Dr. Ganchrow examined Mr. Jump the next morning, and he determined that the anastomosis, or attachment between the colon and the rectum, had torn, and ordered surgery to repair the tear, insert a temporary colostomy, and position drains in the area of Jump's rectum to control infection.   However, Jump's infection persisted.   From the time of the initial surgery until his death, Jump remained hospitalized.   He continued to suffer from abdominal infections, mental confusion, and hallucinations.   In addition, he lost the ability to walk, and it was painful for him to sit upright in a chair.   He underwent eight major surgeries in total, including the insertion of a permanent colostomy.   He developed a bedsore on his lower back that did not heal, and had to be scraped and cleaned repeatedly, which eventually infected his spine.   According to Mr. Jump's wife, the colostomy bag would sometimes open, and Mr. Jump's room always smelled like feces.   On March 29, 1992, Mr. Jump passed away, not from cancer, but due to complications secondary to the abdominal infection.   Mr. Jump received a pension of $10,000 per year that he contributed to the household, which ceased at the time of his death.

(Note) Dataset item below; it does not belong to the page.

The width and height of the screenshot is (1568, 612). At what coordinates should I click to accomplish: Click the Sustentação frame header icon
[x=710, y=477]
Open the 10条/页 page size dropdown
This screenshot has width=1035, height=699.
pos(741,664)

At trial, the jury determined that Dr. Pastena committed medical malpractice in not operating on Mr. Jump immediately after she discovered fecal leakage on the night of August 18, 1991, and awarded the plaintiff damages in the amount of $1,300,000 for past pain and suffering and $250,000 for wrongful death.   Dr. Pastena and her professional corporation appeal.

 In evaluating whether an assessment of damages is excessive, this court must determine whether it deviates materially from what would be reasonable compensation (see, CPLR 5501[c];  Olsen v. Burns, 267 A.D.2d 366, 699 N.Y.S.2d 731).   Considering the nature of the pain and suffering endured by the plaintiff's decedent for the eight months that he was hospitalized prior to his death, including the persistent abdominal infection, the numerous surgeries, the permanent colostomy, and the bedsore, the damages awarded for past pain and suffering were reasonable.

 However, we find that the $250,000 award for wrongful death was excessive to the extent indicated.   The only economic loss established with reasonable certainty was the loss of the decedent's pension, which equaled $140,000 ($10,000 per year x 14-year life expectancy).